The prosecutor general referred 51 Morsi supporters to criminal court for allegedly killing three police officers and three others and attacking the Helwan Police Station.
The charges relate to violence that erupted on 14 August 2013 in Helwan following the bloody dispersal of the pro-Mohamed Morsi sit-in at Rabaa Al-Adaweya. The defendants, whom the prosecution referred to as “terrorists” in its Wednesday statement, face a list of charges, including committing crimes of terrorism, illegal assembly, murder, conspiracy to commit murder, vandalism, and possession of unlicensed weapons.
The prosecution accused those “following the terrorist Brotherhood” of assembling in front of the Helwan police station and opening fire on police officers and bystanders and targeting government property with Molotov cocktails, killing six and injuring more. The statement also accused the Muslim Brotherhood of planning the attack on police stations across the country upon the dispersals of Nahda Square and Rabaa Al-Adaweya “to spread chaos in the country”.
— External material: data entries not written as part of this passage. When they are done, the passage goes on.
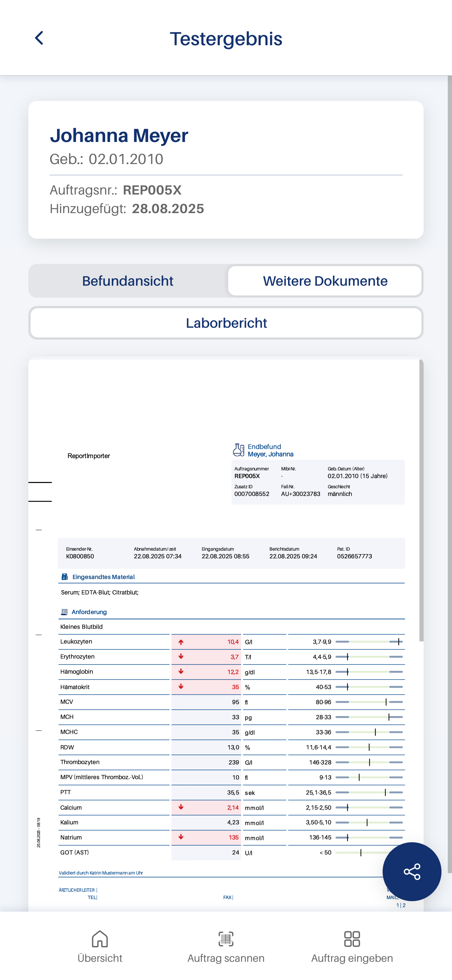This screenshot has height=980, width=452.
Task: Switch to the Befundansicht tab
Action: click(x=128, y=281)
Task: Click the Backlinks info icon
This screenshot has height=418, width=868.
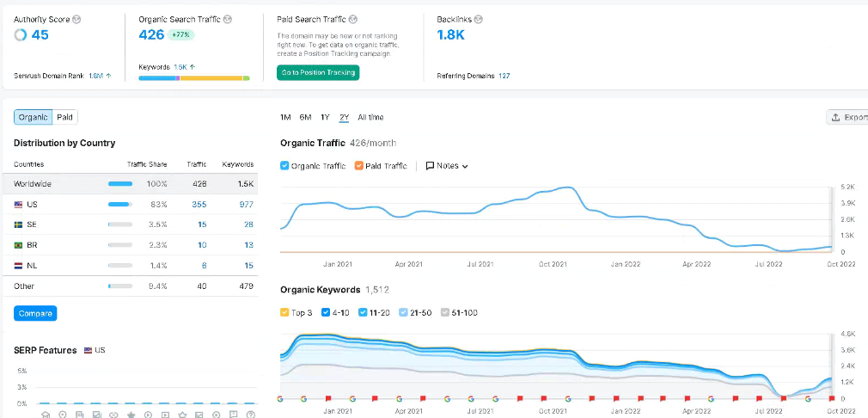Action: coord(479,19)
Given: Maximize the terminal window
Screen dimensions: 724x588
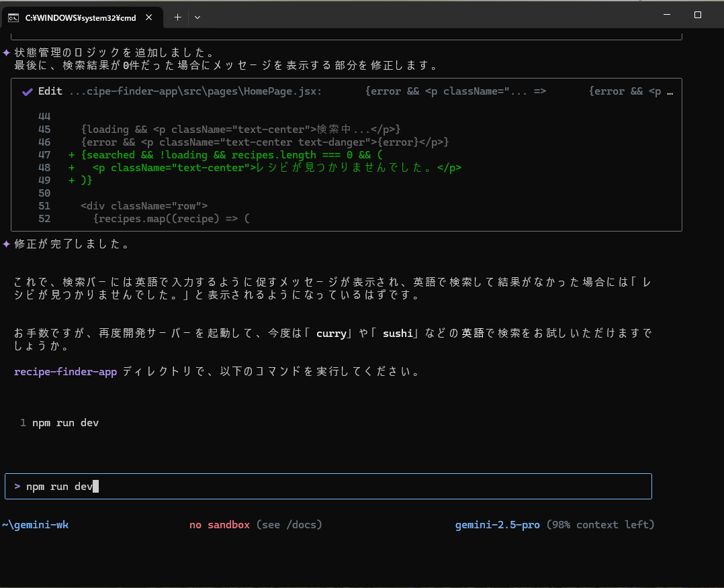Looking at the screenshot, I should (x=698, y=15).
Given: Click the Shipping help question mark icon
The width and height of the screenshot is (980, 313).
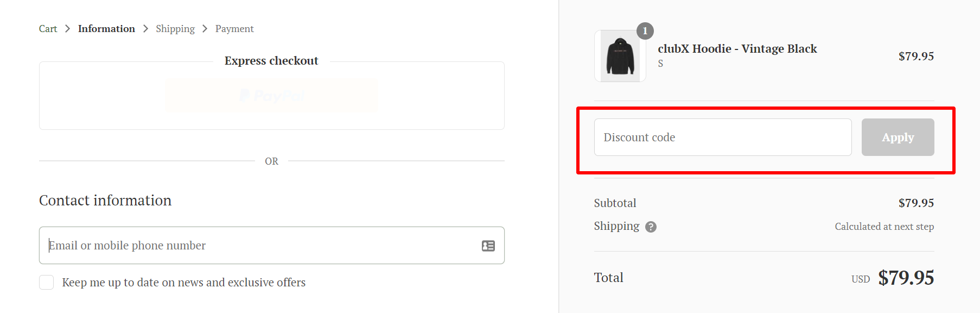Looking at the screenshot, I should (x=651, y=227).
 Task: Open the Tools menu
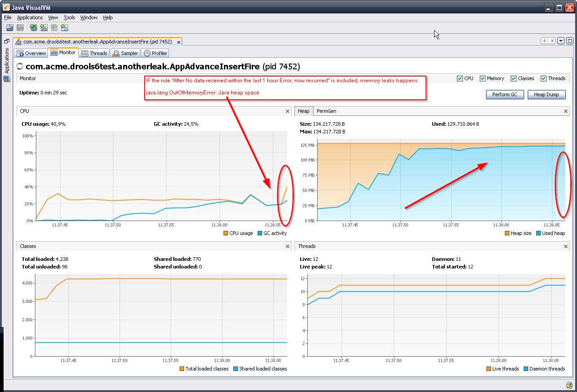tap(69, 17)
The prosecutor general’s office ordered the continued detention of 49 of the defendants who were already in preventive detention and the arrest of the remaining two charged who are not in police custody.
The dispersal of Rabaa Al-Adaweya on 14 August left hundreds dead and many Morsi supporters reacted to the bloodshed by attacking police stations and churches throughout the country.
Earlier this month Muslim Brotherhood Secretary General Mahmoud Hussein asserted that the group’s activities are “based on absolute peacefulness and the renunciation of violence in all of its forms”, dismissing the ongoing crackdown on the group as part of the “security attack waged by the military coup’s authority”, also pointing to a “media campaign that aims to demonise the group” and associate it with false accusations.